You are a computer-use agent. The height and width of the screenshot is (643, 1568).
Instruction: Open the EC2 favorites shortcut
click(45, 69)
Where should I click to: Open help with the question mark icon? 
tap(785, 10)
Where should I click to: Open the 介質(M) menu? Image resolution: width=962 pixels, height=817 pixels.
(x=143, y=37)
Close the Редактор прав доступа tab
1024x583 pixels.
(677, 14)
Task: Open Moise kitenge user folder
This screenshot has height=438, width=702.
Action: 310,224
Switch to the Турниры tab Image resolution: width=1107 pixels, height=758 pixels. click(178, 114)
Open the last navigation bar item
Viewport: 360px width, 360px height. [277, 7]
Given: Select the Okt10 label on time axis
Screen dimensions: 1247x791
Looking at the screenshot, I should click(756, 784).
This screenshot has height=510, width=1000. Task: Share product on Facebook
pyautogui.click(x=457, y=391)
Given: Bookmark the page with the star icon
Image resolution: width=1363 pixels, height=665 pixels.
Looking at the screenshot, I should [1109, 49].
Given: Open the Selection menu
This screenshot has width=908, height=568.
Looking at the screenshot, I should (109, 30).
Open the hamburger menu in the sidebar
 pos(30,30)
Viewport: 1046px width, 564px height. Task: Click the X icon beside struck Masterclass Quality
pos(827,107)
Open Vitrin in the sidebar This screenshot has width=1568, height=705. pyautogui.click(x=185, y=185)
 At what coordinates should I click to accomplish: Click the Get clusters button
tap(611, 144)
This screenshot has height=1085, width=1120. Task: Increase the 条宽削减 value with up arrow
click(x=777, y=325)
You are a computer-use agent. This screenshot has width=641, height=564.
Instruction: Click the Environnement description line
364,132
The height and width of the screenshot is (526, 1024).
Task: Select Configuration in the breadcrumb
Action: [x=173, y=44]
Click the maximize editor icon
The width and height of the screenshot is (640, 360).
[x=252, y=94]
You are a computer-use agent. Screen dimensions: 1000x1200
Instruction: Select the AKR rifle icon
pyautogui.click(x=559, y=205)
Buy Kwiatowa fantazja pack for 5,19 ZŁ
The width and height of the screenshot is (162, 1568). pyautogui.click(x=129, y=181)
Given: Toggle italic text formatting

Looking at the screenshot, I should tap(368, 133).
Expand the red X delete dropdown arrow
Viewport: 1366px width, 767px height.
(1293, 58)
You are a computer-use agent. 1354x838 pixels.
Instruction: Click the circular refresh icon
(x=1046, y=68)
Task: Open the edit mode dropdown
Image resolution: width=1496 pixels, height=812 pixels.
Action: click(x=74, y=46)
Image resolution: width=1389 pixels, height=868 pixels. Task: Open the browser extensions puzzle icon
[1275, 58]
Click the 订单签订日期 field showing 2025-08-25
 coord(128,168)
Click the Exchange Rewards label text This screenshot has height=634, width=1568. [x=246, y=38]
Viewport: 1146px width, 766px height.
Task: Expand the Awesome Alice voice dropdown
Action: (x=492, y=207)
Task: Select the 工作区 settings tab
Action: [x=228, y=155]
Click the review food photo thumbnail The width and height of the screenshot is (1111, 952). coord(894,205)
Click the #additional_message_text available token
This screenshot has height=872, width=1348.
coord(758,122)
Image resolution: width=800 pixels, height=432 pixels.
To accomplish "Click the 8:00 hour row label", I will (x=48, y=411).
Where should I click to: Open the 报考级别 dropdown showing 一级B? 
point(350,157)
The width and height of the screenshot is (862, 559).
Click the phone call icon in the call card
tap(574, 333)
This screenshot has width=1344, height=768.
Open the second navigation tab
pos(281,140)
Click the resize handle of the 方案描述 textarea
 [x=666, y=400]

· · · · ·

Can you reproduce all of the data above verbatim, line for line, without changing a single character?

OUTPUT OF THE TASK>
You are a computer-use agent. The height and width of the screenshot is (643, 1568).
Instruction: Open the EC2 favorites shortcut
click(45, 69)
Where should I click to: Open help with the question mark icon? 
tap(785, 10)
Where should I click to: Open the 介質(M) menu? Image resolution: width=962 pixels, height=817 pixels.
(x=143, y=37)
Close the Редактор прав доступа tab
1024x583 pixels.
(677, 14)
Task: Open Moise kitenge user folder
This screenshot has height=438, width=702.
Action: 310,224
Switch to the Турниры tab Image resolution: width=1107 pixels, height=758 pixels. click(178, 114)
Open the last navigation bar item
Viewport: 360px width, 360px height. [277, 7]
Given: Select the Okt10 label on time axis
Screen dimensions: 1247x791
Looking at the screenshot, I should click(756, 784).
This screenshot has height=510, width=1000. Task: Share product on Facebook
pyautogui.click(x=457, y=391)
Given: Bookmark the page with the star icon
Image resolution: width=1363 pixels, height=665 pixels.
Looking at the screenshot, I should [1109, 49].
Given: Open the Selection menu
This screenshot has width=908, height=568.
Looking at the screenshot, I should (109, 30).
Open the hamburger menu in the sidebar
 pos(30,30)
Viewport: 1046px width, 564px height. Task: Click the X icon beside struck Masterclass Quality
pos(827,107)
Open Vitrin in the sidebar This screenshot has width=1568, height=705. pyautogui.click(x=185, y=185)
 At what coordinates should I click to accomplish: Click the Get clusters button
tap(611, 144)
This screenshot has height=1085, width=1120. Task: Increase the 条宽削减 value with up arrow
click(x=777, y=325)
You are a computer-use agent. This screenshot has width=641, height=564.
Instruction: Click the Environnement description line
364,132
The height and width of the screenshot is (526, 1024).
Task: Select Configuration in the breadcrumb
Action: [x=173, y=44]
Click the maximize editor icon
The width and height of the screenshot is (640, 360).
[x=252, y=94]
You are a computer-use agent. Screen dimensions: 1000x1200
Instruction: Select the AKR rifle icon
pyautogui.click(x=559, y=205)
Buy Kwiatowa fantazja pack for 5,19 ZŁ
The width and height of the screenshot is (162, 1568). pyautogui.click(x=129, y=181)
Given: Toggle italic text formatting

Looking at the screenshot, I should tap(368, 133).
Expand the red X delete dropdown arrow
Viewport: 1366px width, 767px height.
(1293, 58)
You are a computer-use agent. 1354x838 pixels.
Instruction: Click the circular refresh icon
(x=1046, y=68)
Task: Open the edit mode dropdown
Image resolution: width=1496 pixels, height=812 pixels.
Action: click(x=74, y=46)
Image resolution: width=1389 pixels, height=868 pixels. Task: Open the browser extensions puzzle icon
[1275, 58]
Click the 订单签订日期 field showing 2025-08-25
 coord(128,168)
Click the Exchange Rewards label text This screenshot has height=634, width=1568. [x=246, y=38]
Viewport: 1146px width, 766px height.
Task: Expand the Awesome Alice voice dropdown
Action: (x=492, y=207)
Task: Select the 工作区 settings tab
Action: [x=228, y=155]
Click the review food photo thumbnail The width and height of the screenshot is (1111, 952). coord(894,205)
Click the #additional_message_text available token
This screenshot has height=872, width=1348.
coord(758,122)
Image resolution: width=800 pixels, height=432 pixels.
To accomplish "Click the 8:00 hour row label", I will (x=48, y=411).
Where should I click to: Open the 报考级别 dropdown showing 一级B? 
point(350,157)
The width and height of the screenshot is (862, 559).
Click the phone call icon in the call card
tap(574, 333)
This screenshot has width=1344, height=768.
Open the second navigation tab
pos(281,140)
Click the resize handle of the 方案描述 textarea
 [x=666, y=400]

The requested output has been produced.